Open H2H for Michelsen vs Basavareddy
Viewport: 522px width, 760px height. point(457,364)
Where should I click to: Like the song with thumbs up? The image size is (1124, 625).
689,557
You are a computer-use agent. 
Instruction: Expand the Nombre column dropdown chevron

□ □ □ □ □

Transcribe each entry. Leave nothing out.

Open H2H for Michelsen vs Basavareddy
Viewport: 522px width, 760px height. point(457,364)
Where should I click to: Like the song with thumbs up? The image size is (1124, 625).
689,557
You are a computer-use agent. 
Instruction: Expand the Nombre column dropdown chevron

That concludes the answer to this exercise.